Bug #52080 | Make REGEXP to work properly with a multibyte character sets | ||
---|---|---|---|
Submitted: | 16 Mar 2010 6:57 | Modified: | 27 Aug 2010 9:59 |
Reporter: | Pavel Sirovatsky | Email Updates: | |
Status: | Duplicate | Impact on me: | |
Category: | MySQL Server: General | Severity: | S4 (Feature request) |
Version: | 5.0.27 | OS: | Any |
Assigned to: | CPU Architecture: | Any | |
Tags: | REGEXP |
[16 Mar 2010 6:57]
Pavel Sirovatsky
[16 Mar 2010 8:32]
Valeriy Kravchuk
While this is easily repeatable, our manual (http://dev.mysql.com/doc/refman/5.0/en/regexp.html#operator_regexp) explains this IMHO: "Warning The REGEXP and RLIKE operators work in byte-wise fashion, so they are not multi-byte safe and may produce unexpected results with multi-byte character sets.

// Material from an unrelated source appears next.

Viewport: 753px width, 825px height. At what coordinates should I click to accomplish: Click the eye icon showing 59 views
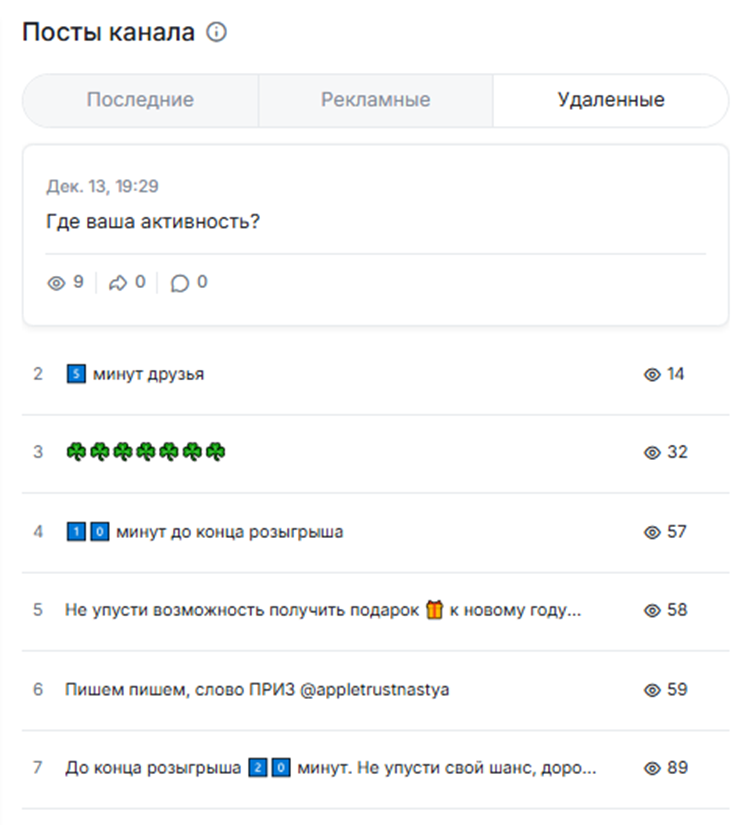[652, 689]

In addition, these operators compare characters by their byte values and accented characters may not compare as equal even if a given collation treats them as equal."
[17 Mar 2010 7:38]
Pavel Sirovatsky
change status to feature request
[17 Mar 2010 7:45]
Valeriy Kravchuk
Making REGEXP to work properly with a multibyte character sets sounds like a reasonable and nice feature request.
[27 Aug 2010 9:59]
Valeriy Kravchuk
Duplicate of Bug#30241.